San Onofre Updated FSAR (June 2005), Section 4.3.3.5.1 indicates "Specifically, SCE intends to use CASMO-3/SIMULATE-3 programs in licensing applications, including PWR reload physics design, calculating startup predictions, generating physics input for safety analyses, generating core physics data books, and establishing setpoint updates for both reactor protection and monitoring systems."

Current San Onofre Unit-2 and Unit-3 Technical Specification 5.7.1.5 b. CORE OPERATING LIMITS REPORT does not list SCE 9001-P-A as a methodology for analytical methods used to determine the core operating limits. Instead the TS lists only SCE-9801-P-A as Reload Analysis Methodology for SONGS which permits SCE to use ROCS/MC methodology.
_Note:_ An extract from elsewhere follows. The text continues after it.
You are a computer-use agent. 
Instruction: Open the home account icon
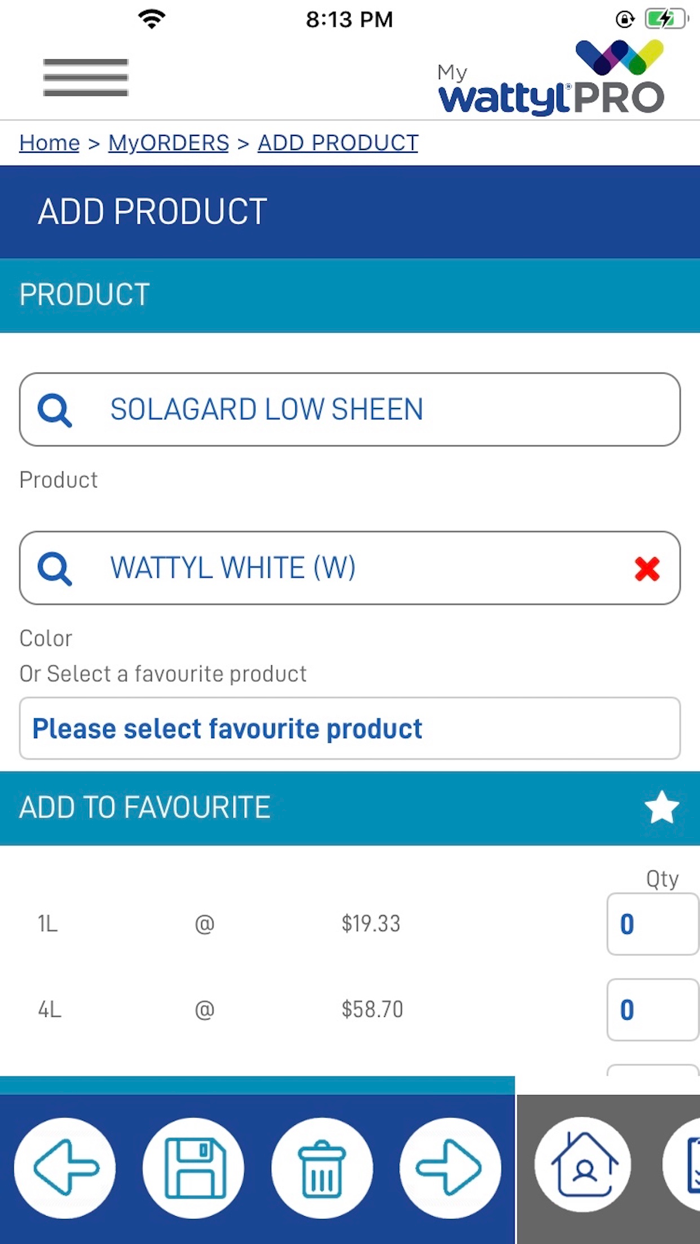coord(584,1167)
The LAR for ME0602/3 states (Page 1 of 7 of Enclosure 3) that "The CASMO-3 and SIMULATE-3 methodologies have been used to evaluate reload designs at San Onofre for over fifteen years". I have no way to verify this statement in the light of the above facts.

Please clarify the information regarding the date of implementation and duration of use of CASMO-3/SIMULATE-3 methodology at SONGS. Include the clarification in the final version of appropriate enclosures of the LAR RAI 8: Correction(s) needed:

On page 18 of SCE-0901, correct the Clad ID of 0.322 inches to 0.332 inches.

RAI 9: Margin of Safety Page 5 of 7 of Enclosure 3 of Reference 1 states that, Extensive benchmarking of CASMO-4 has demonstrated that the values of those parameters used in the safety analyses are not significantly changed relative to the values obtained using the CASMO-3 methodology. For any changes in the calculated values that do occur, the application of appropriate biases and uncertainties ensures that the current margin of safety is maintained. Also, this section states that, The proposed change does not involve a significant reduction in a margin of safety.

Provide details of the calculations to support the above statements regarding margin of safety in the physics parameters from CASMO-4/SIMULATE-3, over those calculated from CASMO-3/SIMULATE-3 methodology.

References

1. Letter from Southern California Edison (Michael P. Short) to US Nuclear Regulatory Commission (Document Control Desk), Request for Temporary Exemption fro the Provisions of 10 CFR 50.46 and 10 CFR 50 Appendix K for Lead Fuel Assemblies and Proposed Change Number (PCN)-589, Amendment Application Numbers 254 and 240, respectively for Units 2 and 3 Request to Revise TS 5.7.1.5 Core Operating Limits Report (COLR) San Onofre Generating Station, Units 2 and 3, January 30, 2009 Enclosures 1, 2, 3 and 4.